Increased through transmission is the exact opposite of attenuation shadowing: here, a region of tissue has a lower than average attenuation and so the TGC (which is adjusted to compensate for the average attenuation) is inappropriately high for that region. Thus the echoes from deeper tissues are overamplified. The phenomenon is the hallmark of cystic spaces and the ‘bright up’ is often accentuated by the darker banding lines of the edge shadows typically formed from the cyst wall ( Fig. 3A.18 )
Some solid tissues also show increased sound transmission, however, usually because they have a high proportion of fluid. Many tumours fall into this category, especially fibroadenomas in the breast, and lymphomatous deposits and inflammatory masses may behave in the same way.
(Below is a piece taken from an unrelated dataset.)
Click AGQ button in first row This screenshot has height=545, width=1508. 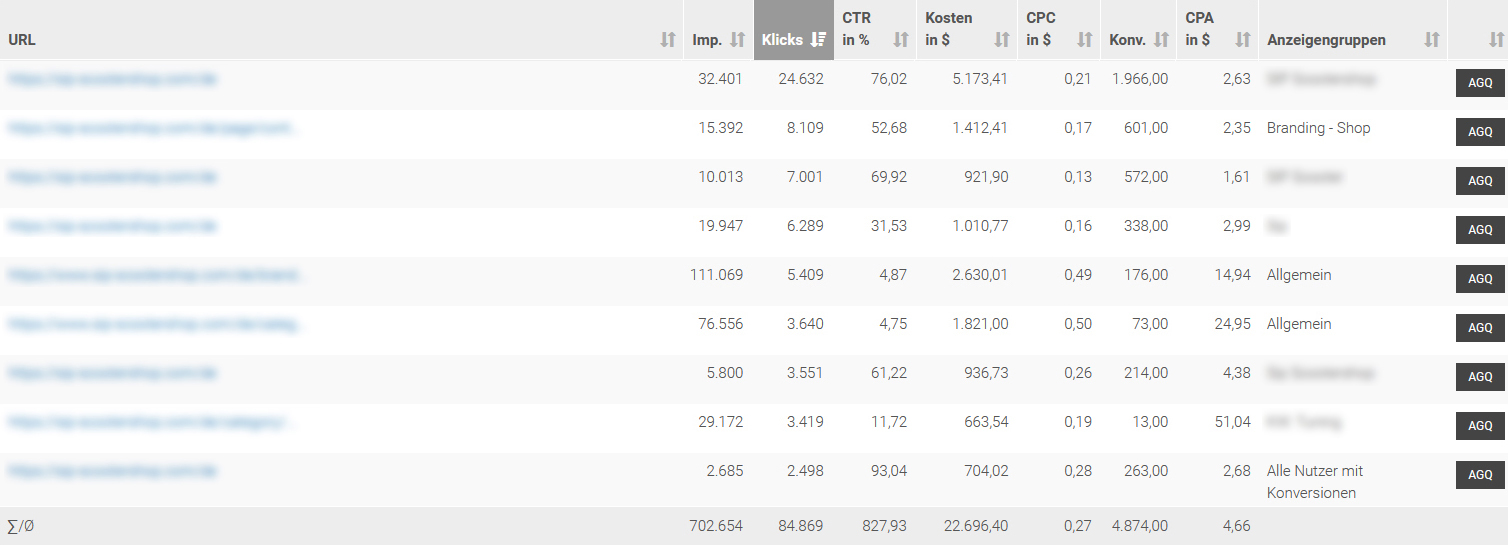pyautogui.click(x=1480, y=83)
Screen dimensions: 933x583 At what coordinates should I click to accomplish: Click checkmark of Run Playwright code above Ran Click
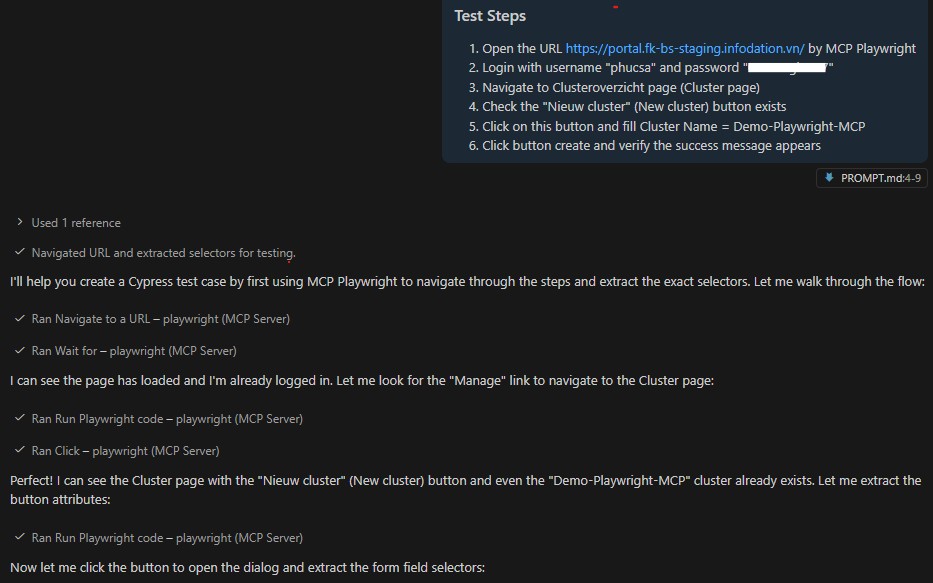[x=20, y=418]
Even those fluid cavities that contain echogenic material, such as suspended crystals in the gallbladder, pus, blood or necrotic tissue, usually still produce increased transmission, depending largely on the proportion of fluid present.
ECHOGENICITY
The prime determinant of the strength of ultrasonic echoes is the impedance mismatch (Z) between adjacent tissue components. At the risk of being somewhat simplistic, in practical clinical terms this may be understood as interfaces between tissues of different densities. The larger the mismatch the stronger the echo, so that interfaces between soft tissues and bone, for example, give very strong echoes and, within soft tissues, the most significant components are fibrous tissue (often in the form of the perivascular microskeleton) and fatty tissue. Thus, while uniform regions of fibre or fat are echo-poor (subcutaneous fat and retroperitoneal fibrosis are examples), admixtures between them and watery tissues give stronger echoes.
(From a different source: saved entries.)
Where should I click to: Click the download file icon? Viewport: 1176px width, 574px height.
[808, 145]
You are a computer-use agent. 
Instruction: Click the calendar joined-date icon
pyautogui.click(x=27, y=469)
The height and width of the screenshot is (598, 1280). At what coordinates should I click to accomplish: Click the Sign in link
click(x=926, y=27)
A second important factor is the concentration of the scatterers: for a given impedance mismatch, a region that contains a large number of scatterers is more echogenic than one where they are spread out. Commonly, the ‘dilution’ of scatterers is caused by an increase in water content. The low reflectivity of the congested liver in right heart failure is an example. Malignant tumours are a general case: until they grow large enough to undergo necrosis or calcification (which produce new reflectors) they tend to be echo-poor ( Fig. 3A.19 ).
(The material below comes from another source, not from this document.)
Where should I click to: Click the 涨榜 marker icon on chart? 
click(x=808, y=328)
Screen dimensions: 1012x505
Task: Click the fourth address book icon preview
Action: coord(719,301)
Similarly, the oedematous tissues in acute inflammation give low-level echoes; examples include the echo-poor pancreas in acute pancreatitis and the segmental echo-poor regions of acute lobar nephronia in reflux nephropathy. On the other hand, the high concentration of reflectors is the cause of the echogenic kidneys in recessive (infantile) polycystic renal disease (the interfaces between the innumerable cysts cause strong echoes ( Fig. 3A.20 ));
strong echoes are also obtained from the multiple interfaces of the vessel walls of haemangiomas, and even stronger ones from angiomyolipomas, in which there is also admixed fatty tissue.